┌─ BRANO ESTRATTO

In questo periodo sto portando avanti un altro progetto, per questo non aggiorno più spesso di quanto vorrei queste pagine. Essendo comunque questa l’era dei social network, su Facebook c’è una bellissima pagina che comunque io tengo aggiornata con articoli e notizie a cui potete far riferimento.
Tornando allo sviluppo dell’altro progetto, mi sono impantanato su un annoso problema che spesso i professionisti evitano come la peste, mentre i profani insistono a chiederlo: quante stelle ci sono nella Via Lattea?
Guardando il cielo stellato da una località – sostanzialmente – priva di inquinamento luminoso in una notte di novilunio si riescono a scorgere tantissime stelle e una strana fascia un po’ più luminosa che da sempre chiamiamo Via Lattea. Questa è la nostra galassia, un agglomerato di miliardi di stelle (tra cui il nostro Sole) a forma di spirale e che a noi è concesso di vedere solo dalla sua periferia, di taglio e per giunta dall’interno. Già comprenderne la forma è stato un difficilissimo esercizio, un po’ come se dalla cima della cupola di S. Pietro cercassimo di capire la pianta della città di Roma e magari anche quanti abitanti abbia la città, nel caso volessimo rispondere alla domanda del titolo.

└─

COMPITO A: Converti in una lista JSON di stringhe le righe delle voci che vanno da quella contenente "Given: Open Tiefgehende Recherche in sidebar" fino alla fine delle voci, entrambe incluse, con una stringa per riga e senza le righe vuote. Lascia fuori dalla risposta le immagini.

┌─ ESTRATTO DEL DATASET

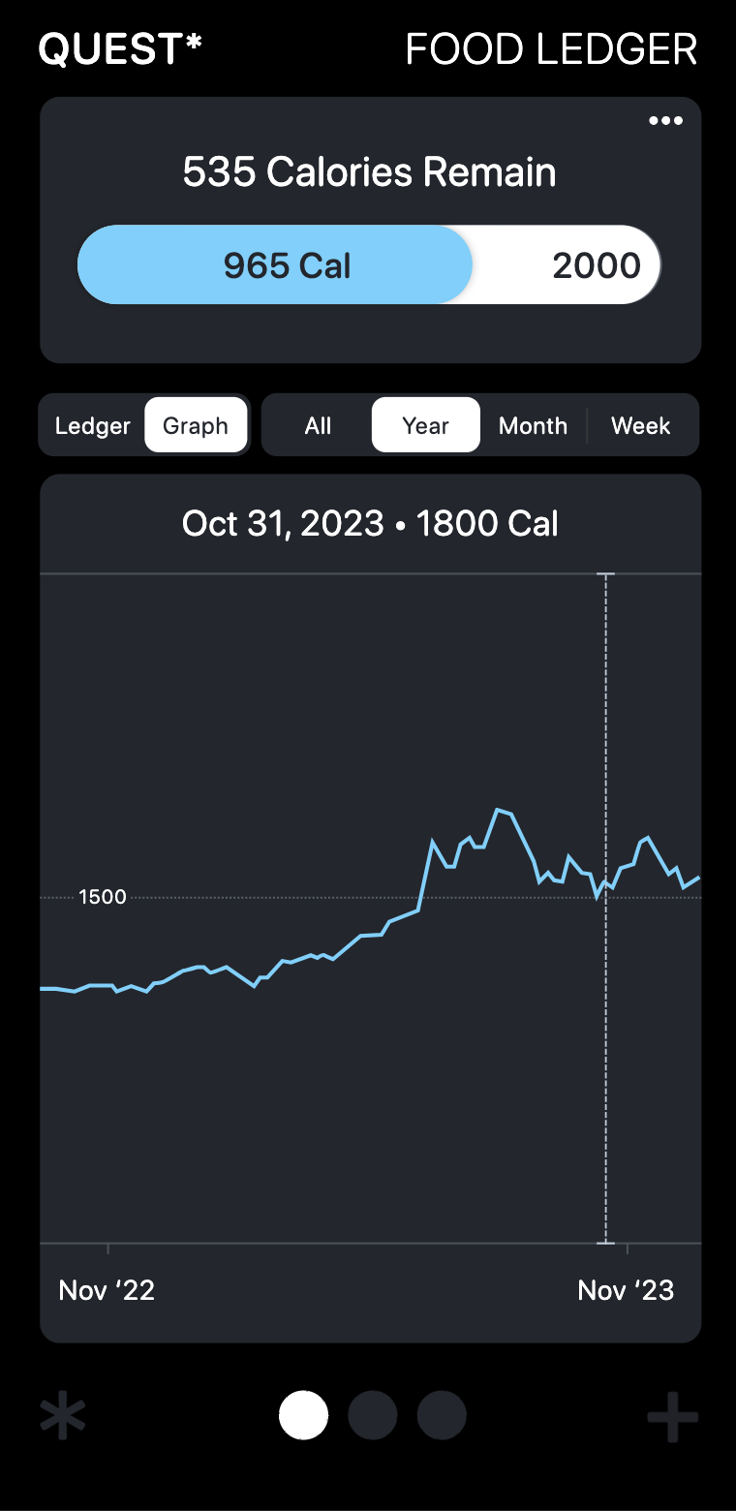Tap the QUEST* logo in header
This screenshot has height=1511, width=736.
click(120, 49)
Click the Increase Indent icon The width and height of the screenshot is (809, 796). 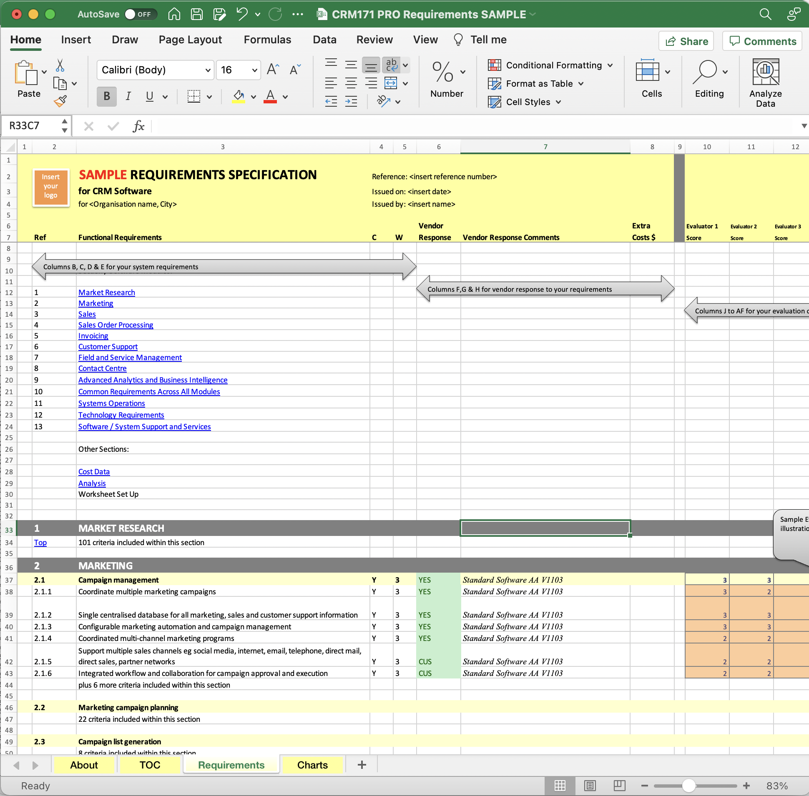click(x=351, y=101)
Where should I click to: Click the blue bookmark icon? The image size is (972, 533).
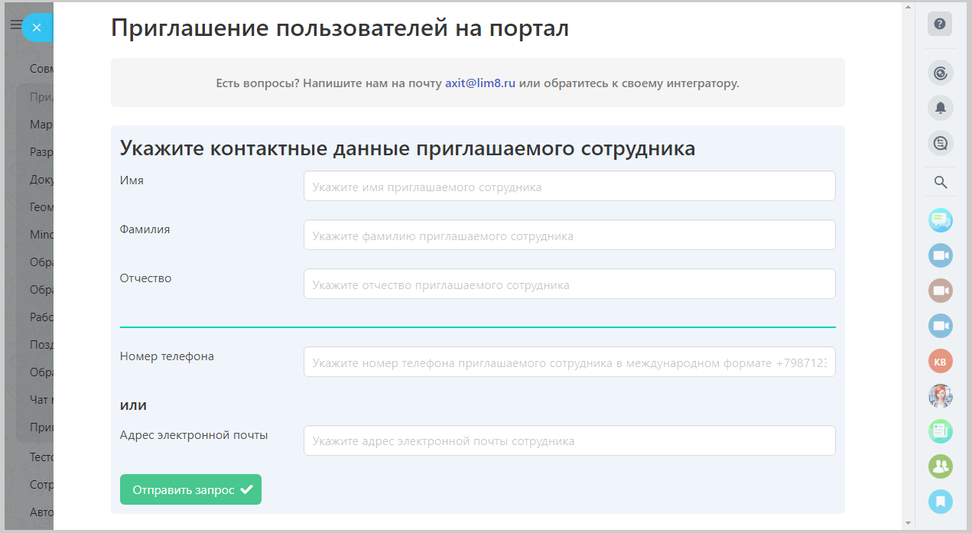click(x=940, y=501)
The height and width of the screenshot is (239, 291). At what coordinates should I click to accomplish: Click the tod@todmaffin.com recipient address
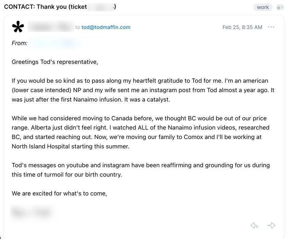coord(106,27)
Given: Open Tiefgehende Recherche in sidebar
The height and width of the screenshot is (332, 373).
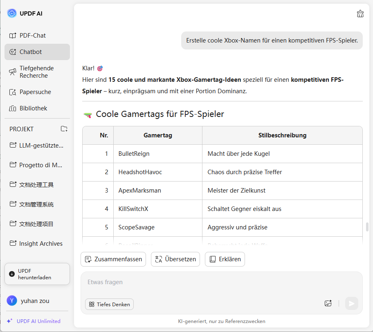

└─

COMPITO B: Secondo il brano sulla Via Lattea, da quale posizione ci è concesso di vedere la nostra galassia?

RISPOSTA COMPLETA A:
[
  "Given: Open Tiefgehende Recherche in sidebar",
  "The height and width of the screenshot is (332, 373)."
]

RISPOSTA COMPLETA B: Solo dalla sua periferia, di taglio e per giunta dall'interno.